Problem to work on:
The records follow. Retype them without a single change.
[[ Data for processing, beginning ]]
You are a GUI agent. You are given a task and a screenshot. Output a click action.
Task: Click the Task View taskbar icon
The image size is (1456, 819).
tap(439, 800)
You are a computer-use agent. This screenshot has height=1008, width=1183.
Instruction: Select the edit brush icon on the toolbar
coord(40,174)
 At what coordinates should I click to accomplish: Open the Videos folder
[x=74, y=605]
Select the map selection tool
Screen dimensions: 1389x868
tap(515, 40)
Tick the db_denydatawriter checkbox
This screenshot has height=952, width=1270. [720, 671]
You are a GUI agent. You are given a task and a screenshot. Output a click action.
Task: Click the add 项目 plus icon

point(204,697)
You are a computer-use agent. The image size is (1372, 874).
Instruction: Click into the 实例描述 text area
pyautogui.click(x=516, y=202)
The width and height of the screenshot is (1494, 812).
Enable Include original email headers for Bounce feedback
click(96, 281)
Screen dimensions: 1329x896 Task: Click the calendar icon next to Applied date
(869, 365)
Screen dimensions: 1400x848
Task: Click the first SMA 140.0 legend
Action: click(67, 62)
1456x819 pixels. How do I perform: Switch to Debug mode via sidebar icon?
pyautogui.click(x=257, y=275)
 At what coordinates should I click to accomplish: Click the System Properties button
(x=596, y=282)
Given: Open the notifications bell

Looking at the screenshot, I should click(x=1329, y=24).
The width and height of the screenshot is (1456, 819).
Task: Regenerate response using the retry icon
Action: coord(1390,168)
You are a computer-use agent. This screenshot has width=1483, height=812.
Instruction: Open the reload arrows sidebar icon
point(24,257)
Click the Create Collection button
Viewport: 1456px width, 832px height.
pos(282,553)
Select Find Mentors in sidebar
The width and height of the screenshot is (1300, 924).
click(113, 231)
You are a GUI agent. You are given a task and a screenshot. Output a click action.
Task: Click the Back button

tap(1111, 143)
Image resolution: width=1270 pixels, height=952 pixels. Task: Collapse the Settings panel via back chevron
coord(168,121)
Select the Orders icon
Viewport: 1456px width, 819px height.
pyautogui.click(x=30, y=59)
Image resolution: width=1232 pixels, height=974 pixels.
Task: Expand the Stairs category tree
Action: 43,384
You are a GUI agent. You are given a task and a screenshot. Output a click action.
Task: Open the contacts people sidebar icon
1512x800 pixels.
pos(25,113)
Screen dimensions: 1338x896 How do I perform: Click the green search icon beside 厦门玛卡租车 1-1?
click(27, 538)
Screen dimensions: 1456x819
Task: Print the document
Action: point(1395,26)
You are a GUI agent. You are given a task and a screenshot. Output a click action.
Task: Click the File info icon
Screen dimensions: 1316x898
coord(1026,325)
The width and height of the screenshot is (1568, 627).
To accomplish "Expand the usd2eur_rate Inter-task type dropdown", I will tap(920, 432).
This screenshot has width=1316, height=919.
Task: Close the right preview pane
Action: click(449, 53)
[[ Data for processing, end ]]
Answer to the exercise:
You are a GUI agent. You are given a task and a screenshot. Output a click action.
Task: Click the Task View taskbar icon
The image size is (1456, 819).
tap(439, 800)
You are a computer-use agent. This screenshot has height=1008, width=1183.
Instruction: Select the edit brush icon on the toolbar
coord(40,174)
 At what coordinates should I click to accomplish: Open the Videos folder
[x=74, y=605]
Select the map selection tool
Screen dimensions: 1389x868
tap(515, 40)
Tick the db_denydatawriter checkbox
This screenshot has height=952, width=1270. [720, 671]
You are a GUI agent. You are given a task and a screenshot. Output a click action.
Task: Click the add 项目 plus icon

point(204,697)
You are a computer-use agent. The image size is (1372, 874).
Instruction: Click into the 实例描述 text area
pyautogui.click(x=516, y=202)
The width and height of the screenshot is (1494, 812).
Enable Include original email headers for Bounce feedback
click(96, 281)
Screen dimensions: 1329x896 Task: Click the calendar icon next to Applied date
(869, 365)
Screen dimensions: 1400x848
Task: Click the first SMA 140.0 legend
Action: click(67, 62)
1456x819 pixels. How do I perform: Switch to Debug mode via sidebar icon?
pyautogui.click(x=257, y=275)
 At what coordinates should I click to accomplish: Click the System Properties button
(x=596, y=282)
Given: Open the notifications bell

Looking at the screenshot, I should click(x=1329, y=24).
The width and height of the screenshot is (1456, 819).
Task: Regenerate response using the retry icon
Action: coord(1390,168)
You are a computer-use agent. This screenshot has width=1483, height=812.
Instruction: Open the reload arrows sidebar icon
point(24,257)
Click the Create Collection button
Viewport: 1456px width, 832px height.
pos(282,553)
Select Find Mentors in sidebar
The width and height of the screenshot is (1300, 924).
click(113, 231)
You are a GUI agent. You are given a task and a screenshot. Output a click action.
Task: Click the Back button

tap(1111, 143)
Image resolution: width=1270 pixels, height=952 pixels. Task: Collapse the Settings panel via back chevron
coord(168,121)
Select the Orders icon
Viewport: 1456px width, 819px height.
pyautogui.click(x=30, y=59)
Image resolution: width=1232 pixels, height=974 pixels.
Task: Expand the Stairs category tree
Action: 43,384
You are a GUI agent. You are given a task and a screenshot. Output a click action.
Task: Open the contacts people sidebar icon
1512x800 pixels.
pos(25,113)
Screen dimensions: 1338x896 How do I perform: Click the green search icon beside 厦门玛卡租车 1-1?
click(27, 538)
Screen dimensions: 1456x819
Task: Print the document
Action: point(1395,26)
You are a GUI agent. You are given a task and a screenshot. Output a click action.
Task: Click the File info icon
Screen dimensions: 1316x898
coord(1026,325)
The width and height of the screenshot is (1568, 627).
To accomplish "Expand the usd2eur_rate Inter-task type dropdown", I will tap(920, 432).
This screenshot has width=1316, height=919.
Task: Close the right preview pane
Action: click(449, 53)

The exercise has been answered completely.